The instructor, Michele Wellman-Teeple, sang a song at the language camp in Anishinaabemowin.

Together we could be strong

The seventh fire they have lit

We have to speak Anishinaabe language

We are living well

“It’s going to be really tough to establish a foothold of language learners,” Wellman-Teeple said. “We started 20 years ago. A lot of (the first students) were older and wanted to sort of reclaim or recapture the language because maybe they grew up in a household hearing their elder generation speaking to each other,” Wellman-Teeple said. “Unfortunately, a lot of the elders who were in the classes have since passed on.”

Wellman-Teeple’s husband, Bucko Teeple, worries that not enough people are committed to language preservation to succeed.

“We’re not doing enough at the community level to support the language teachers out there,” Teeple said. “I don’t think it’s that much of a priority yet.

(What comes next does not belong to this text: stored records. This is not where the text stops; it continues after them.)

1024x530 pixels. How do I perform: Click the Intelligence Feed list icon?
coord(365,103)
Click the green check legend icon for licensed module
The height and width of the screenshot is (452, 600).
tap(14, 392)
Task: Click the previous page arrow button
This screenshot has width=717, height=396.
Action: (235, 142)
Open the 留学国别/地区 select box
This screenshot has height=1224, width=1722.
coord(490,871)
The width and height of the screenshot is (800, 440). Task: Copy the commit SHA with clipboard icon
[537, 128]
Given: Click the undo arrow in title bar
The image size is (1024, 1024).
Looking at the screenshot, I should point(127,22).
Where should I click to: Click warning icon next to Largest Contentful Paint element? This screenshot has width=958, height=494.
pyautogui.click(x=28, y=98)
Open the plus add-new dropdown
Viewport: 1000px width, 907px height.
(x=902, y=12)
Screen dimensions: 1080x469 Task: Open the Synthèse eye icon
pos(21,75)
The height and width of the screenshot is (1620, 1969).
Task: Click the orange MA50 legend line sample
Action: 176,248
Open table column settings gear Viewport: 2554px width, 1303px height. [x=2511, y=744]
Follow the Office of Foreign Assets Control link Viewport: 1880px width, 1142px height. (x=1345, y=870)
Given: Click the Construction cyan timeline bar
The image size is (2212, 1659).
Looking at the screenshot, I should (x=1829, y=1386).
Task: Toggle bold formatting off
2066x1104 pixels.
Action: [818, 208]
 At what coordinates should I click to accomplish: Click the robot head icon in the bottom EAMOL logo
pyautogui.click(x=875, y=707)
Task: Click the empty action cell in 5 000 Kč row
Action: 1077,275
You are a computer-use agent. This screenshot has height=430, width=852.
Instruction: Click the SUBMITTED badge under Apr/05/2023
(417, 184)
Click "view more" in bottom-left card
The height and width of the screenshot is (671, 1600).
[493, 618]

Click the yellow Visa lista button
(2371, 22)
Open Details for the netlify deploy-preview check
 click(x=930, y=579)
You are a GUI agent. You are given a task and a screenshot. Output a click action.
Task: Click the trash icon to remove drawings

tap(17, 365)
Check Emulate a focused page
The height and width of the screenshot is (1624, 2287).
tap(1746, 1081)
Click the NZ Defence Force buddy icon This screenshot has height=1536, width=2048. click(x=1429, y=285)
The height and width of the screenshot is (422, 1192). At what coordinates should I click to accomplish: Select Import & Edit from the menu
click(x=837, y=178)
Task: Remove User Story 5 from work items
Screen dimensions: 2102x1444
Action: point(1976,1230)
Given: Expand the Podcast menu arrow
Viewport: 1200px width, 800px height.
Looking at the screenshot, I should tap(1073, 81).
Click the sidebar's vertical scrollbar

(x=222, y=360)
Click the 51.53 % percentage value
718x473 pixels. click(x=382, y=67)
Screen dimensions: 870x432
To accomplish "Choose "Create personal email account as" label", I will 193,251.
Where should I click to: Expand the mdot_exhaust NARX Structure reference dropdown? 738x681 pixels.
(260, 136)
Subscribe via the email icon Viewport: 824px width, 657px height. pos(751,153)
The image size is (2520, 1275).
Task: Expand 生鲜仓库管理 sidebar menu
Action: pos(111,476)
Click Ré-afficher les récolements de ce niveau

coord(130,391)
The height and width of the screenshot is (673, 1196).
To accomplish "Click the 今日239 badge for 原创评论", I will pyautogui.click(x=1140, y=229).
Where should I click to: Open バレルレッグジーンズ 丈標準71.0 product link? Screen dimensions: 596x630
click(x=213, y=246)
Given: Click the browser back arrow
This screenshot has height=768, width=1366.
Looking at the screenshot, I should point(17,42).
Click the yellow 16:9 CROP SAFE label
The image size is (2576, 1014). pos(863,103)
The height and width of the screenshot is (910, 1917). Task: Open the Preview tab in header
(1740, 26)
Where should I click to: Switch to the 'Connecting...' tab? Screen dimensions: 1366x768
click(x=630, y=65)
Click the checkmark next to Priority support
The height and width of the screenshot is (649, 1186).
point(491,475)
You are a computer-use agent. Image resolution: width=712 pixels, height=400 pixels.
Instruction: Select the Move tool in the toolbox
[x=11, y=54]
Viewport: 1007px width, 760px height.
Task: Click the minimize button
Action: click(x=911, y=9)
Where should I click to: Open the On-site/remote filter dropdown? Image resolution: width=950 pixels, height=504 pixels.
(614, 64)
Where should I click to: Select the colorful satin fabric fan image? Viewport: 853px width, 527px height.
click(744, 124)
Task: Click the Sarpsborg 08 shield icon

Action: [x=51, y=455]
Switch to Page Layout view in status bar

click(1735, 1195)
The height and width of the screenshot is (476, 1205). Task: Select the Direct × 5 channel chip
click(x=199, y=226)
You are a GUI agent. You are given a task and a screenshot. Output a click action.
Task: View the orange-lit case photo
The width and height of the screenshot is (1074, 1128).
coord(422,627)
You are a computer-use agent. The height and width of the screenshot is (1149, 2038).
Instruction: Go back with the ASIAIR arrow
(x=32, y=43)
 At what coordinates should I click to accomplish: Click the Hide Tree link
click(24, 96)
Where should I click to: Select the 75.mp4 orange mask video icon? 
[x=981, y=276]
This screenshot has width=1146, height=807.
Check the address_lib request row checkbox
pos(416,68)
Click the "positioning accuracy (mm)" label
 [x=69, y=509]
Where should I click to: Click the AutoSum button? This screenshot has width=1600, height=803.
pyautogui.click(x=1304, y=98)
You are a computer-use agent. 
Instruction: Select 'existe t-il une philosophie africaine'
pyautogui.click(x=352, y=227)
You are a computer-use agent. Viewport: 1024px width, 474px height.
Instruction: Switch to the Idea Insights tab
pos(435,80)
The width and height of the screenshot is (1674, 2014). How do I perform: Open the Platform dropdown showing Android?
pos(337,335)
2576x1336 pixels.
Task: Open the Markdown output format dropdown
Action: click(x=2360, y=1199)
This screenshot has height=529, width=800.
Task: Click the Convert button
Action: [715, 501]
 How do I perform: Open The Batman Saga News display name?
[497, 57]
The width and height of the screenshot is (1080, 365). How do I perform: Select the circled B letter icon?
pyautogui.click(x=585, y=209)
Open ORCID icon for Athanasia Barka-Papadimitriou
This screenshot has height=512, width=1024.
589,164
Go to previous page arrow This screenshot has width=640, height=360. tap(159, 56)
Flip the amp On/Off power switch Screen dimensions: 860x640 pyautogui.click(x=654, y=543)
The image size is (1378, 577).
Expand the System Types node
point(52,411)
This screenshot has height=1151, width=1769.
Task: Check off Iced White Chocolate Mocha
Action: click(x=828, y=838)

We need to keep working on that.”

Bemidgi’s Treuer said the key to keeping Michigan’s tribal language and culture alive may depend on whether enough people embrace Aanikoobijigan, the word that refers to leading a life with the past and future generations in mind.

Not retaining the language today means future generations won’t have the option of learning it

“The colonial way of thinking is to think of individualism and the next quarter financial statement,” Treuer said. “We should be thinking generations ahead, when nobody remembers our name and it doesn’t matter how many books we’ve written.”

Schmalz is doing her part. At the end of the Manistee language camp, as she and her family drove home to Newaygo, 4-year-old Norah kept repeating a word, trying to get it right.

“She was trying to say Anishinaabemowin,” Schmalz said.

Learning the language “is a way for me to reconnect with myself, and reconnect with everyone who is part of me who came before me,” Schmalz said. “When I listen, I can hear my ancestors in the trees. I don’t know if we stop long enough to listen.”